Adding a Router at the right-hand side of a Table Saw is common practice. Therefore, we set down to evaluate a possible installation and provide an example of one of the many Router Lift plans available. We chose the one designed by John Heisz (plans available at ibuildit.ca) as it appears to be more adaptable to routers that have odd shaped bodies. The installation shown in the following article uses one of such routers and provides guidelines on the devised mounting method.
Of course the basic plan required a few changes in the installation method to adapt it to the available space. Another improvement introduced was a slight change in the angle of the inclined slot used to raise the bit. The redesigned slot provides an exact 1mm of lift with each turn of the handwheel.
There is also a different approach to dust collection that works completely under the table and does away with the hose on top.
Another important feature is a Router Fence that can be interchanged with the present Rip Fence and benefits with the micro-adjustment of the T-square.
The next version of our plans (which will soon be available) will include full details of the whole addition.
Andre's Router is of European manufacture and has a non-cylindrical body. Therefore this is a suitable example on how he tackled the installation. There are two sides snugly pressing the Router Body with holes that fit over the stubs that held the original handles. The long bar in the collet will help in installing the Router perpendicular to the Table.
There is a hex-head bolt at the main Carriage panel to adjust perpendicularity. The Router body pivots around the handle stubs.
A view from the bottom shows the bolt end that moves the whole Router as already explained.
A general view from the other side taken during the building of the Lift.
Here you can see the Lift already installed inside the Cabinet. The Router is completely encased in a box closed only at the top. Ventilation happens inside this box and suitable outlets are provided. There is a small gap between this box and the Dust Collector Motor and Filter Compartment.
A view from the top with the Manifold at the right.
Underside view of the Lift showing the Manifold's elbow connection.
View from the opposite side shows the air outlet for the Router motor.
The finished installation. Weatherstripping all around ensures an airtight fit against the underside of the Table.

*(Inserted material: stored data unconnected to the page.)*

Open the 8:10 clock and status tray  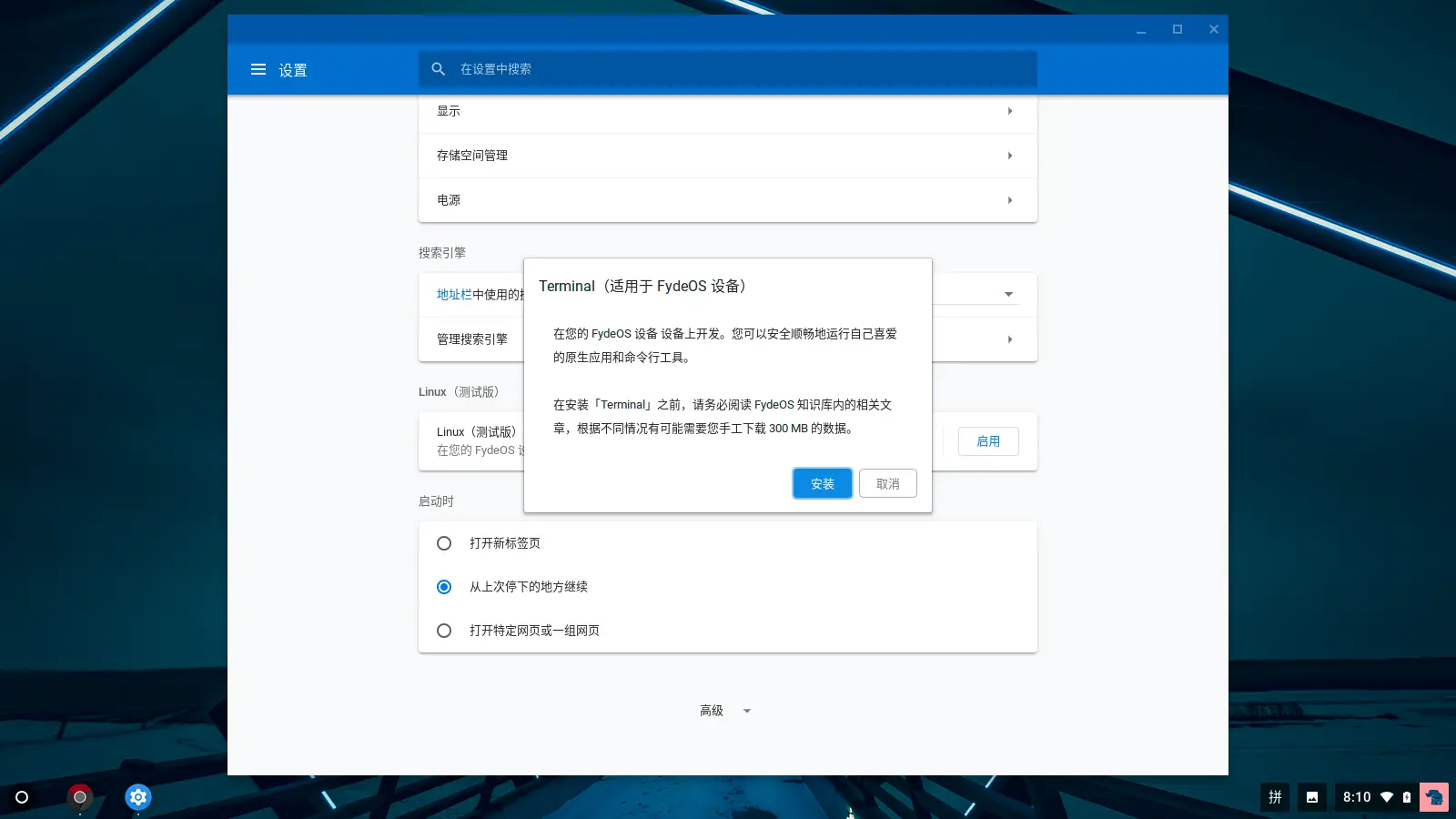click(x=1358, y=796)
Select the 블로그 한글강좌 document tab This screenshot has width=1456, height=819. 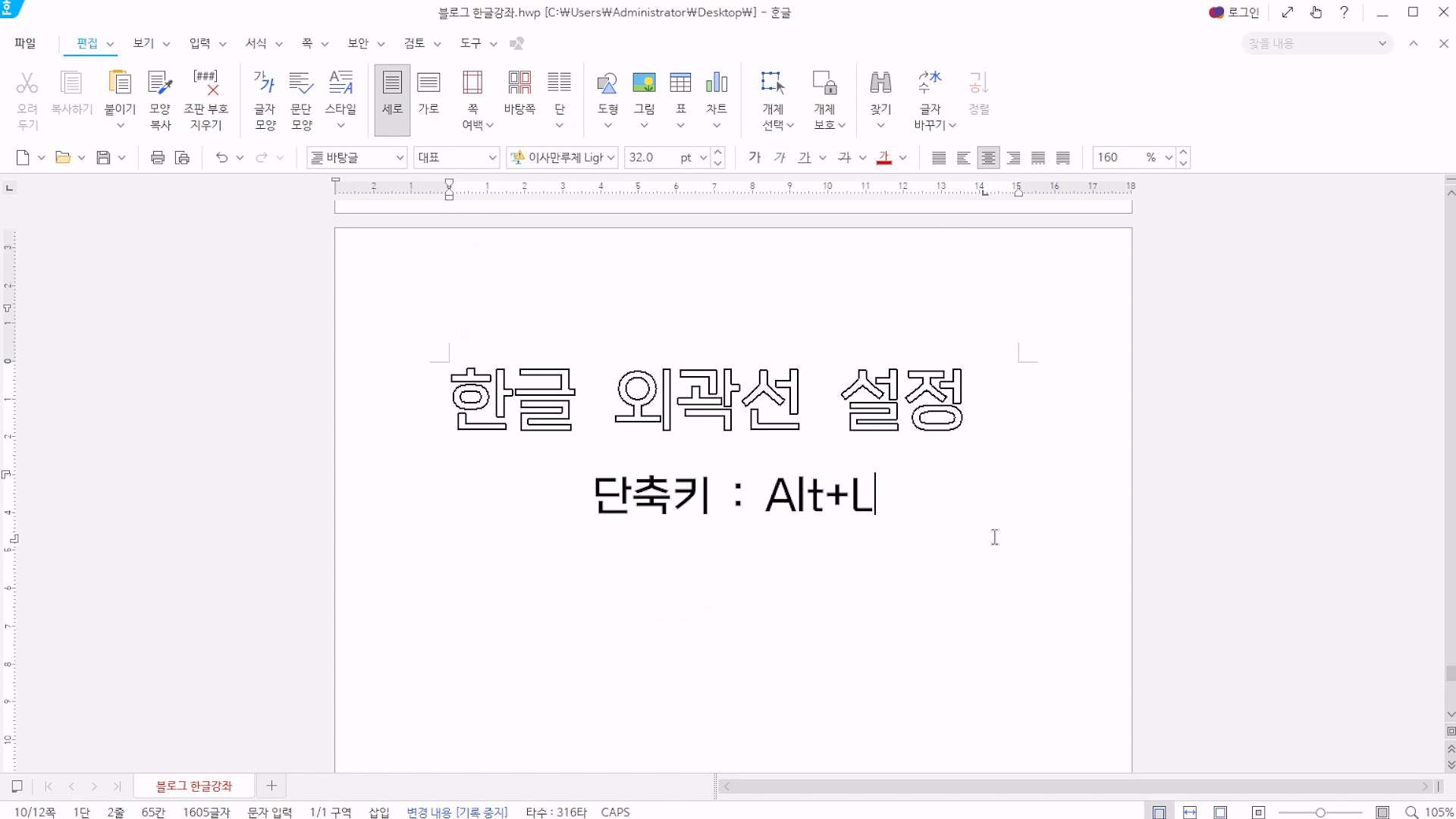[194, 786]
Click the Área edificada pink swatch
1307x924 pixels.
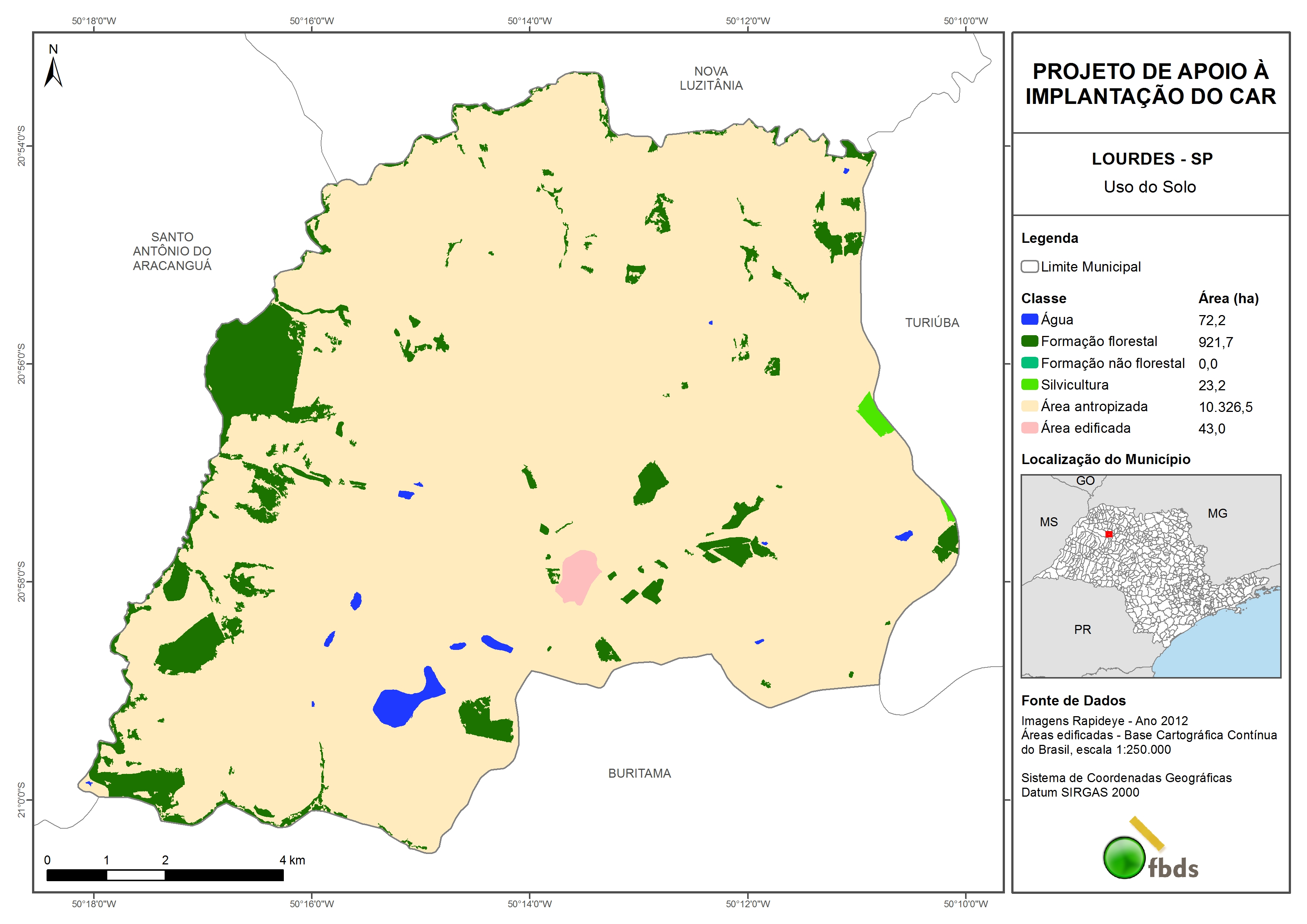point(1029,428)
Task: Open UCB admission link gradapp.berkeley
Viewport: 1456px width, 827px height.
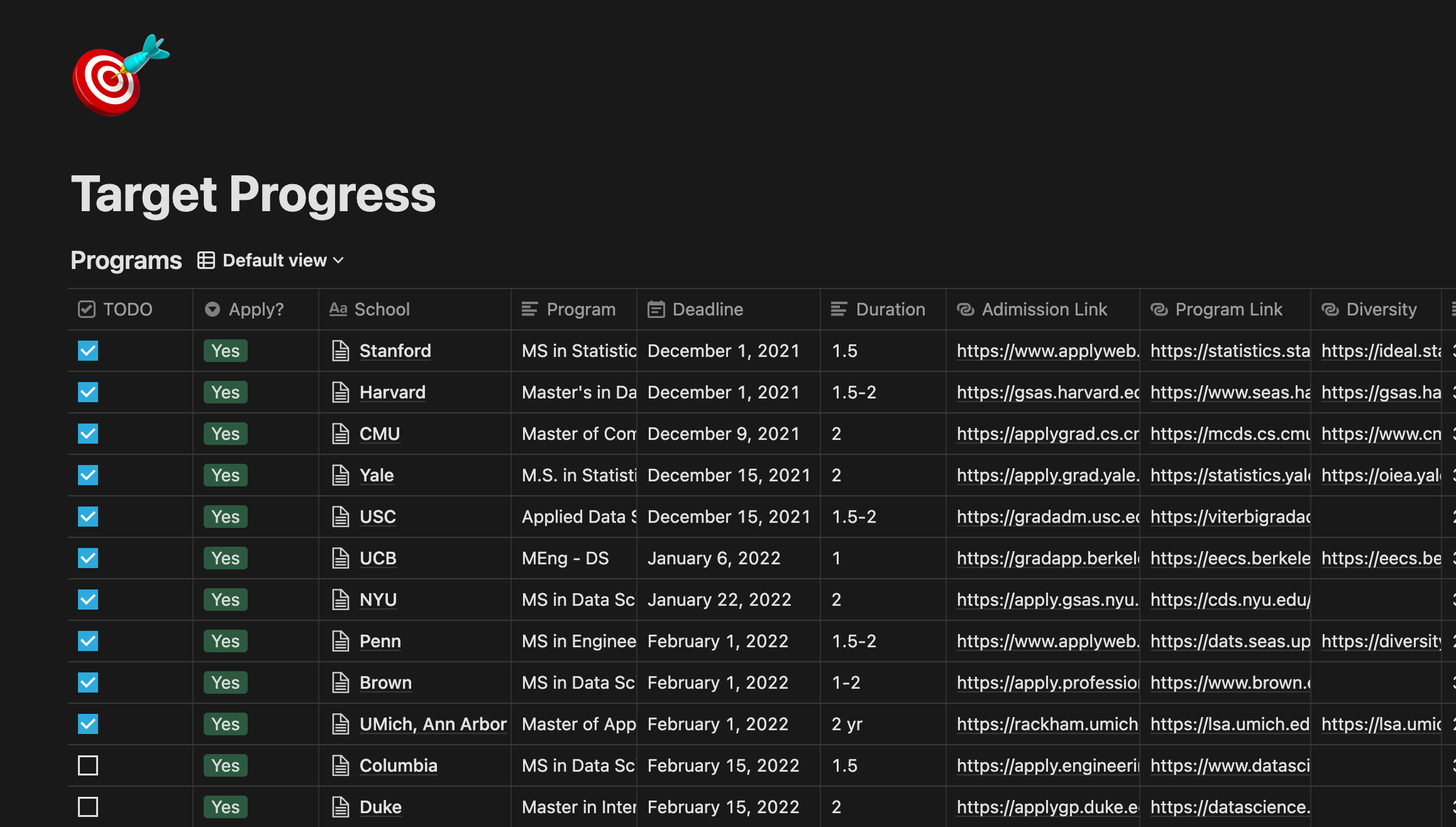Action: point(1047,558)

The controls on the right side of the Cabinet. The metal strip was added for a neater appearance.
A first version of the Fence installed on the prototype Saw. Here the dust pickup is placed above the fence.
The Locking Knob in the "T" square was relocated to avoid interference with the outfeed side of the Fence.
The Locking Clamp at the infeed end of the Fence. Turning the Knob pulls a wooden wedge that clamps to the edge of the table. There is a 1mm thick rubber strip contact-cemented to the edge for a non-slip, very firm clamping action.
MDF blocks with sloped edges may be clamped between the adjustable Fence Halves. Pushing the Fence towards the bit will create a zero clearance insert. Another alternative is having several inserts with ready-made openings to fit different sized bits.
For his Saw, Andre opted for a much wider Router Fence to avoid relocating the Micro-adjustment Lock Knob. He heightened this Knob for better access. To set the Router Fence on the "T" Square he simply unscrews the Lock Knob that holds the Rip Fence on the long arm, removes that Fence and drops the Router Fence from above onto the T-Bolt. Replaces the Knob and tightens it to lock the new Fence in place.
Note that the hole for the Lock Knob has not been drilled yet.
In this view the holes for the bit and the dust pickup can be clearly seen. Note the dust chamber behind. It has a slanted cover.
The infeed end has a stout clamp that grips the Table edge for a firm mount.
Another closer view of the dust pickup chamber.
End view of a Fence Half showing the mounting track and the face track.
A final view of the adjustable Fence Halves at the middle. These can be shifted to close the gap around the bit to a bare minimum. They may also be closed completely for non-through cuts.